Vieira, AnahiS., Pinto, PriscilaS., Lilenbaum, Walter
Tropical animal health and production 2018 v.50 no.2 pp. 229-238
Aves, Leptospiraceae, agglutination tests, amphibians, antigens, ecosystems, epidemiology, humans, leptospirosis, livestock, public health, reptiles, serotypes, systematic review, wild animals, wildlife, Latin America
Leptospirosis is a bacterial systemic infection which affects domestic animals and wildlife, as well as humans. Many wild animals act as reservoirs of leptospires. Nevertheless, the real role of wildlife animals as source of infection to livestock and humans, as well as the most important reservoirs and leptospiral strains remains unclear.
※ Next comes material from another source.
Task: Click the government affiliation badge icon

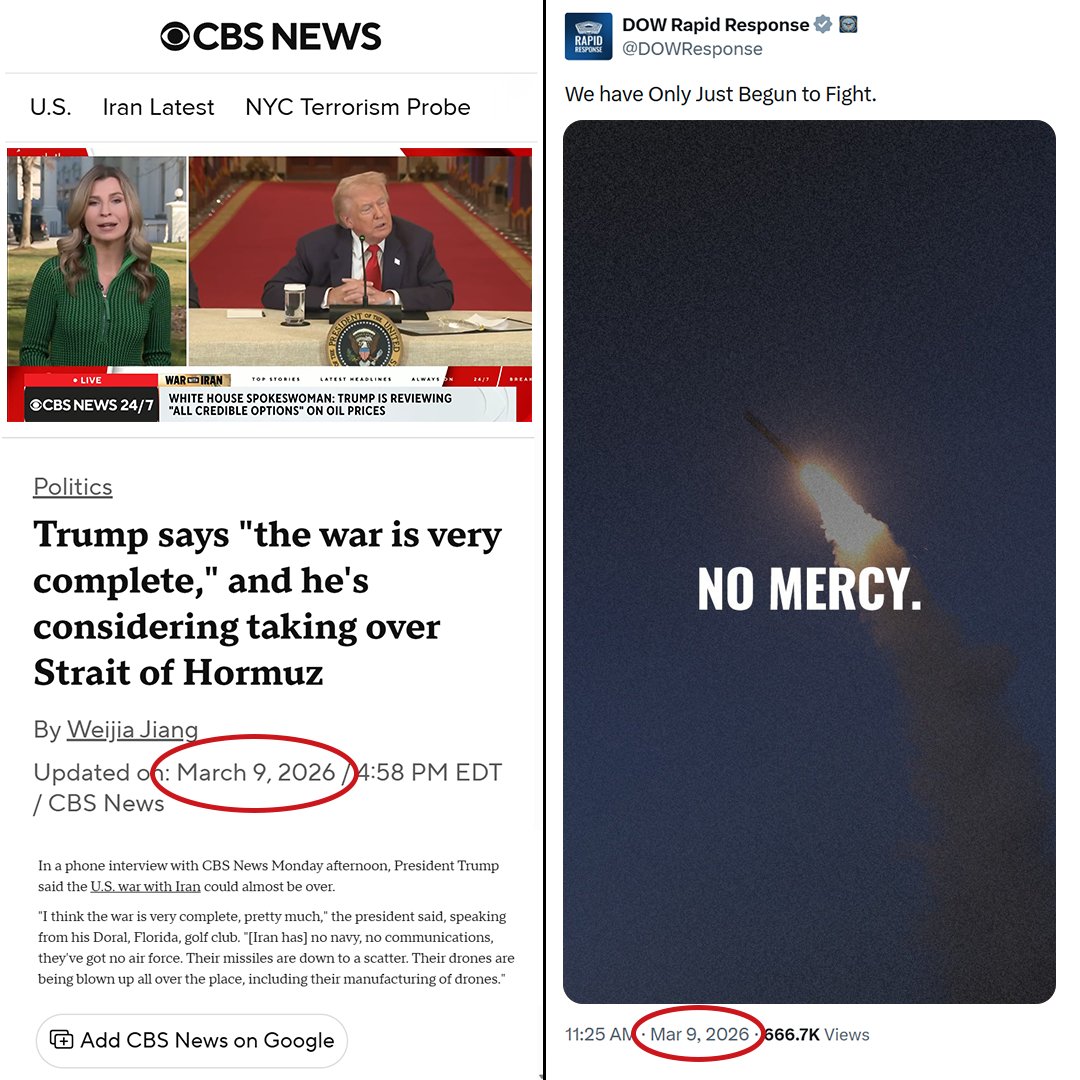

This systematic review assesses the available data about wildlife and their biomes in Latin America, concerning to leptospiral infection. In addition, we discuss the development of the research on leptospirosis in wildlife in this region. After the application of exclusion criteria, 79 papers were analyzed, comprising 186 species, 122 genus, 53 families, and 19 orders from four classes. Mammals were the most studied class, followed by Amphibian, Reptile, and Aves. The Icterohaemorrhagiae serogroup was predominant in most biomes and many orders. A small number of antigens detected the majority of seroreactive animals of each class, and a smaller panel may be used at microscopic agglutination test. Further studies must always consider edaphoclimatic conditions besides only host class or species, in order to obtain a broader understanding of the wild epidemiological cycle of leptospirosis in the region. In conclusion, direct and indirect evidences demonstrate that leptospirosis is largely widespread among wildlife in all biomes of Latin America. Moreover, more research on the role of wildlife on the epidemiology of leptospirosis and its impact on livestock and public health are required, particularly focusing on direct detection of the agent.